(RAW DATA)
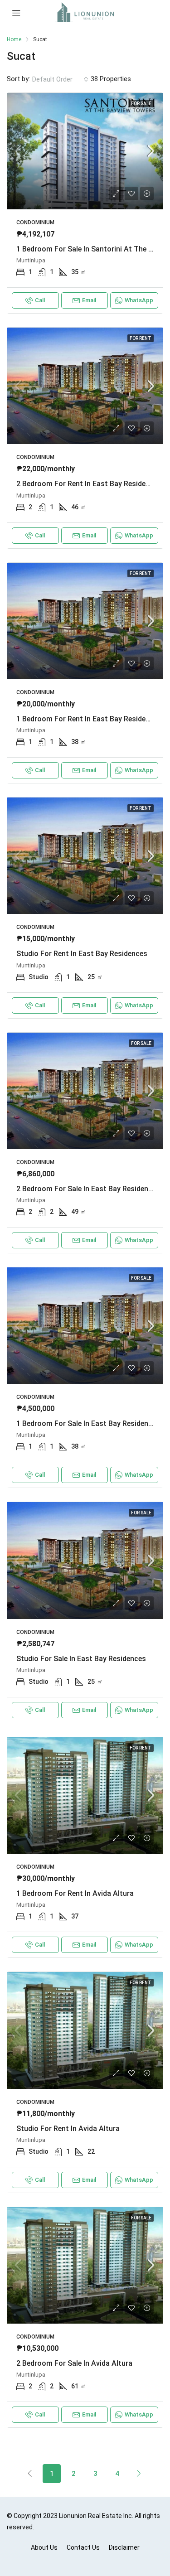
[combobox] (60, 79)
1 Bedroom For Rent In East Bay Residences (88, 719)
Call (40, 300)
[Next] (139, 2473)
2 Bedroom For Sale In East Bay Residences (88, 1188)
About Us (44, 2547)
(End RAW DATA)
_TASK GOAL_
Looking through the listing above, state how many of its lines contain the string "Bedroom". Write only the number.

_SOLUTION TO THE PROBLEM_
2